Stated goal »
List every section heading in the financial report excerpt below.
----- Supplied text -----
Net loss for the three months ended January 31, 2016 was $1,124,396 compared to net loss of $31,572 for the three months ended January 31, 2015. Net loss for the six months ended January 31, 2016 was $1,503,891 compared to net loss of $91,694 for the six months ended January 31, 2015.

 

  5  

 

Liquidity and Capital Resources

 

As of January 31, 2016, we had current assets of $6,092,750 consisting of our colored diamond inventory and prepaid expenses. Our total current liabilities as of January 31, 2016 were $1,295,813. We therefore had working capital of $4,796,937 as of January 31, 2016.

 

Operating activities used $41,421 in cash for the six months ended January 31, 2016. Our net loss of $1,503,891 was the main component of our negative operating cash flow, offset mainly by shares issued for services of $697,500 and amortization of debt discount of $638,300.

 

As outlined above, we will need to raise US$10 million in the issuance of securities in order to grow our business. We intend to fund operations through increased sales and debt and/or equity financing arrangements, which may be insufficient to fund expenditures or other cash requirements. We plan to seek additional financing in a private equity offering to secure funding for operations. There can be no assurance that we will be successful in raising additional funding. If we are not able to secure additional funding, the implementation of our business plan will be impaired. There can be no assurance that such additional financing will be available to us on acceptable terms or at all.

 

Off Balance Sheet Arrangements

 

As of January 31, 2016, there were no off balance sheet arrangements.

 

Going Concern

 

As of January 31, 2016, we have an accumulated deficit of $2,947,736. Our ability to continue as a going concern is contingent upon the successful completion of additional financing arrangements and our ability to achieve and maintain profitable operations. While we are expanding our best efforts to achieve the above plans, there is no assurance that any such activity will generate funds that will be available for operations. These conditions raise substantial doubt about our ability to continue as a going concern.
----- Data extract -----
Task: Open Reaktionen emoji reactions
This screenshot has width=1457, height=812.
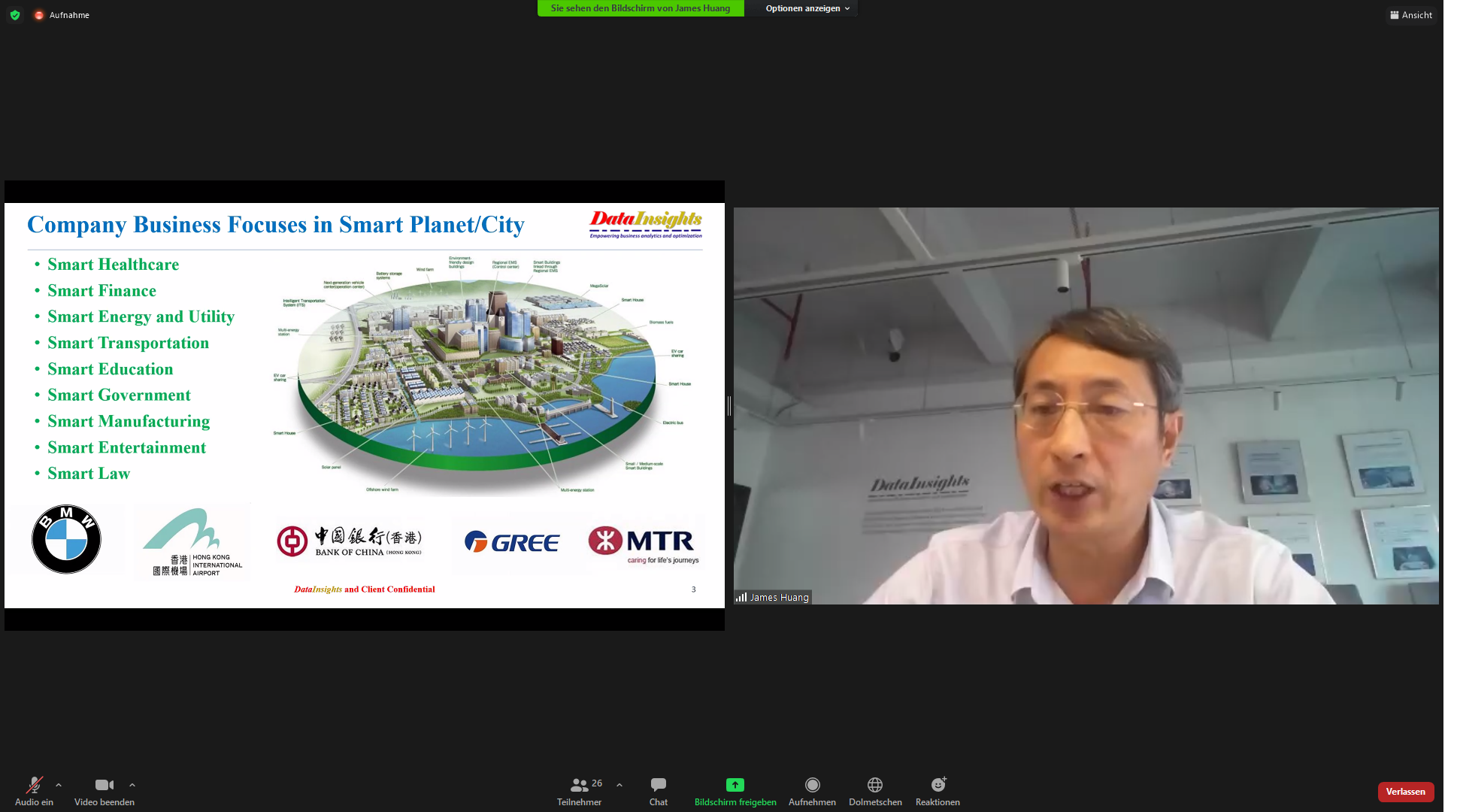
-----
Exercise output »
Liquidity and Capital Resources
Off Balance Sheet Arrangements
Going Concern